In der vergangenen Woche meldeten sich die Medien mit korrekturbedürftigen Berichten über die inzwischen sehr gut etablierte kathetergestützte Einpflanzung biologischer Aortenklappen (kurz „TAVI“) am Klinikum Bayreuth zurück. Bedauerlicherweise trägt die auch dieses Mal mangelhaft recherchierte Berichterstattung wiederum nicht zur Klärung, sondern zu weiterer Verwirrung bei. Dies nicht nur bei Laien, sondern auch bei der Ärzteschaft in Bayreuth und Umgebung, wie es aus zahlreichen Anfragen an die Kardiologie hervorgeht. Das aktuelle Vorgehen des Aufsichtsrates der Klinikum Bayreuth GmbH mit (hoffentlich nur) vorübergehender Freistellung des Chefarztes der Kardiologie, Herrn Professor Höher, fördert nun die von der Presse seit fast 11 Monaten betriebene Vorverurteilung und Rufschädigung eines kompetenten und hochengagierten Herzspezialisten, mit ihm auch der gesamten Abteilung für Kardiologie. Es scheint den Verantwortlichen nicht bewusst, dass Verunsicherung und Vertrauensverlust bei der Bevölkerung nicht nur den Fortbestand des Klinikums als wirtschaftlich noch funktionierendes kommunales Krankenhaus, sondern noch schlimmer auch die Sicherheit von Patienten und potenziellen Patienten gefährden könnte.
An der unseriösen Diffamierung eines hoch professionellen Arztes hat der hiesige Journalismus mit Bravour teilgenommen („Auftrag ausgeführt!“), an der Erklärung des medizinischen Sachverhaltes hingegen wiederholt erbärmlich versagt. Offensichtlich muss ein Mediziner/Kardiologe her, der an dieser Stelle zunächst die medizinische Sachlage allgemein verständlich darstellt:
Definitionen:
1.  Aortenklappe: Eine der vier so genannten Herzklappen („Ventile“), über die passiv der Blutstrom und die Blutströmungsrichtung durch das Herz geleitet werden. Die Aortenklappe liegt am Übergang von der linken Hauptkammer zur Hauptschlagader (Aorta) und ist im Verlauf des Lebens einer hohen Druckbelastung ausgesetzt.

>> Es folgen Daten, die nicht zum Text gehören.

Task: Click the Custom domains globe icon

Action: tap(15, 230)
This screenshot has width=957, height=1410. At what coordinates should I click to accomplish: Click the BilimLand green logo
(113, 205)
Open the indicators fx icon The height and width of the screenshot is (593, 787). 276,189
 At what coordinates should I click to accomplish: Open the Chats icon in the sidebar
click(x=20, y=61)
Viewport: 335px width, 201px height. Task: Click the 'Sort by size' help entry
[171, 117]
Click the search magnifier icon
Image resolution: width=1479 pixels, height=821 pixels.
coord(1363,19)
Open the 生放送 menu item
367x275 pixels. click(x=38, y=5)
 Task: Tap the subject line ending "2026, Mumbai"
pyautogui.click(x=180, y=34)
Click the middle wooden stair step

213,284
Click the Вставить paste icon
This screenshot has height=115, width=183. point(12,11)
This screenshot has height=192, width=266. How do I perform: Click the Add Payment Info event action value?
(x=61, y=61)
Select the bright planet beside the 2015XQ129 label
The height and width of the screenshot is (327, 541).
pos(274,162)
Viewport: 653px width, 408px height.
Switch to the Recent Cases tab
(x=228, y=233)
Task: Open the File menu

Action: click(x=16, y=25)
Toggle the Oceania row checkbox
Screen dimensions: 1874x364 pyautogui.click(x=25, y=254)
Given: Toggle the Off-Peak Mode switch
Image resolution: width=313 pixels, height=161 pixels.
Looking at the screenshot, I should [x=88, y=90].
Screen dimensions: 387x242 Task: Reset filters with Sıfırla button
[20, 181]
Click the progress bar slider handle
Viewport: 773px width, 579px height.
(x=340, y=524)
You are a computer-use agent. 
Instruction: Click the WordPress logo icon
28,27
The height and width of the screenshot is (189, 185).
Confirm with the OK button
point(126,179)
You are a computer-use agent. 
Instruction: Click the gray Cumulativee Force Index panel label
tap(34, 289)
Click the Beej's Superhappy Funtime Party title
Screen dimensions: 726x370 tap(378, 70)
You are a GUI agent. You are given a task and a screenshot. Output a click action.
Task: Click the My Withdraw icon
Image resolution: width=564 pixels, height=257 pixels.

2. Aortenklappenstenose: Wegen der lebenslangen hohen Druckbelastung ist diese Klappe in Abhängigkeit von unterschiedlichen Faktoren, u.a. Bluthochdruck, erhöhte Blutfette, genetische Anlagen, insbesondere im höheren Lebensalter für Verkalkungen anfällig, die sie zunehmend in ihrer Beweglichkeit einschränken können. In extremen Fällen führt dies zu einer kritischen Verengung dieser Klappe (Aortenklappenstenose).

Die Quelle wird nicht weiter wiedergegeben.